Intact Financial Corp. is preparing for major technology companies to shake up the way Canadians buy insurance.

The country's largest property and casualty insurer is working to get more out of its marketing and increasing its presence online, but is also keeping an eye on the future.

"I think the bigger play is what happens three, four, five years from now, or maybe less than that, when you have big technology players who are not in the market today," said Charles Brindamour, chief executive of Intact, on a quarterly earnings call with analysts Wednesday.

Insurance companies once sold their services to consumers the same way post offices and tax preparers did – they opened offices on Main Street. Today, consumers connect with major tech companies such as Google, Facebook, Twitter and LinkedIn each day before they even leave the house.

Intact sees the potential for these tech firms to also sell auto, home and travel insurance policies at the click of a mouse – and that time might be close at hand. Google will soon test out Google Compare, which is an auto insurance shopping site, in the U.S. according to a recent report by Reuters.

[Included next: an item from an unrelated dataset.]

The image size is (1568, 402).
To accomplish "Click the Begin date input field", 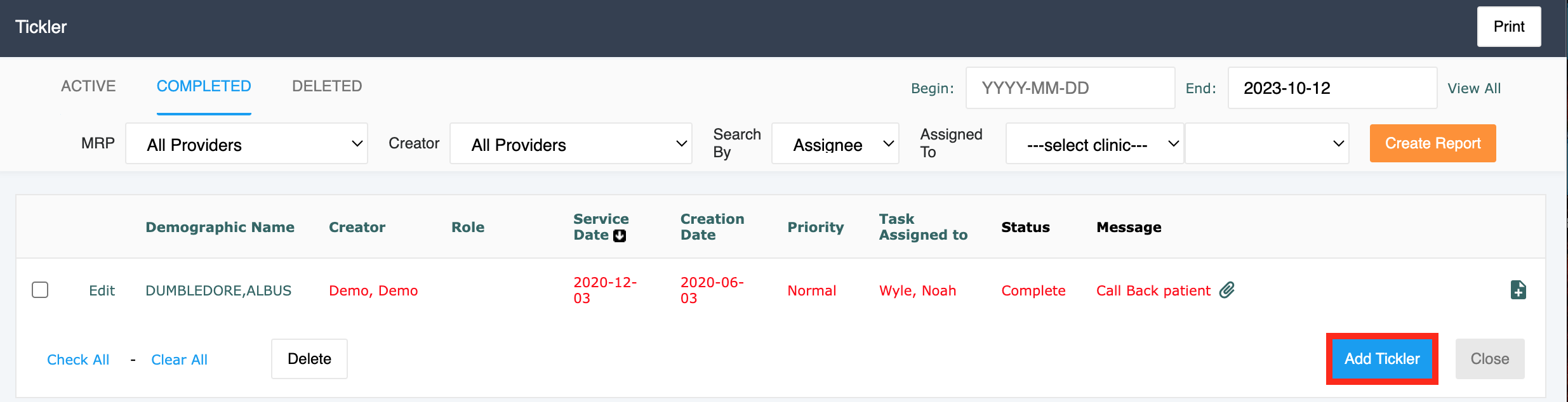I will (1070, 88).

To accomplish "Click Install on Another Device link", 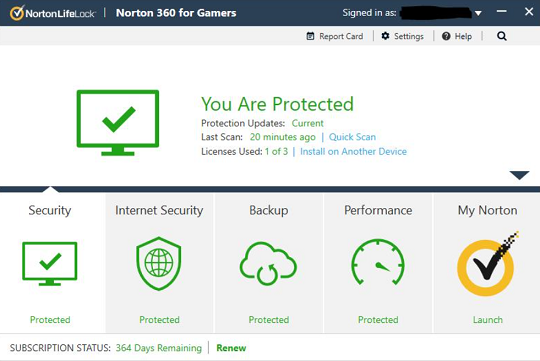I will pos(353,152).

These companies "who have strong brands, who have a very good understanding of consumer behaviour, who have agile technology, come in and start disrupting how the business is distributed," Mr. Brindamour said.

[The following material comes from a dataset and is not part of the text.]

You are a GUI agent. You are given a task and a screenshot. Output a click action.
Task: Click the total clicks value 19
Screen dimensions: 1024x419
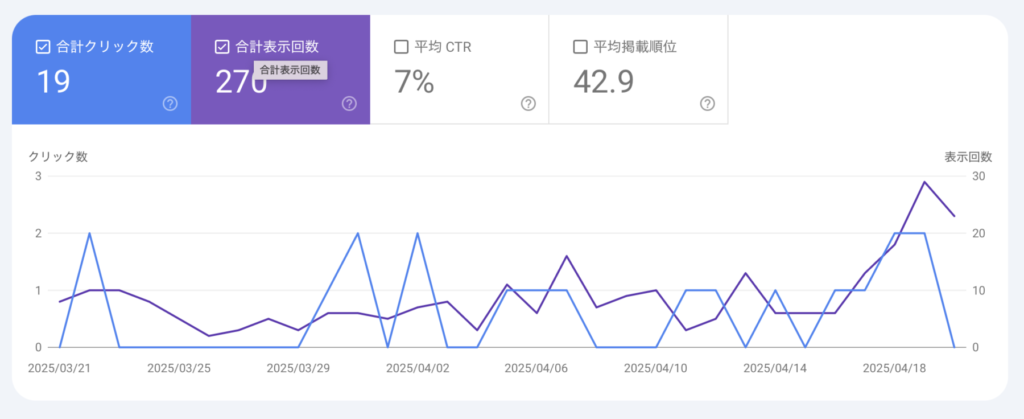point(53,82)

Intact distinguishes between competitors in "manufacturing," which is the actual underwriting of insurance policies, and "distribution," which is the sale of those policies to the consumer either directly or through broker networks. Intact already has more than 17 per cent of the property and casualty insurance market and intends to grow that share. It's the distribution side where Mr. Brindamour said the company is "getting prepared" for new players.

They aren't alone. Other financial institutions, including banks, life insurers and asset managers, are looking to social media, mobile apps and other yet-to-be-dreamed-up technology to target consumers in new ways and meet them where they are: online.

Now, Intact says building its digital presence is a priority, and intends to make its branding more streamlined and stronger. "We're putting a lot of emphasis on digital leadership," Mr. Brindamour said. The company operates under the banners Belairdirect, Grey Power and BrokerLink as well as Intact.

Technology is already reshaping Intact's business through telematics, which use wireless and digital technologies that send and receive information within a vehicle. Some insurers have rolled out telematics that monitor drivers in exchange for discounts for good behaviour.

Intact launched its telematics (also known as usage-based insurance) program in Ontario, Quebec and New Brunswick about a year ago and now has more than 60,000 customers enrolled in the program. It is preparing to launch such monitoring systems in Alberta, pending regulators' approval.

All that data can be useful, but Intact is still sorting out how best to use it. "I think we're learning to deal with the massive amount of new data coming our way," Mr. Brindamour said.

Intact benefited from improvements in weather conditions and favourable underwriting results in this quarter, and quarterly profits nearly doubled. That led the company to fourth quarter earnings of $205-million from $107-million a year earlier, handily beating analyst expectations.

The company hiked its dividend by 10 per cent to 53 cents per share on Wednesday, reflecting that 2015 marks the tenth straight year of increases for the company since its initial public offering in late 2004. Shares of Intact, which was formerly known as ING Canada Inc., have produced a 274 per cent total return since then.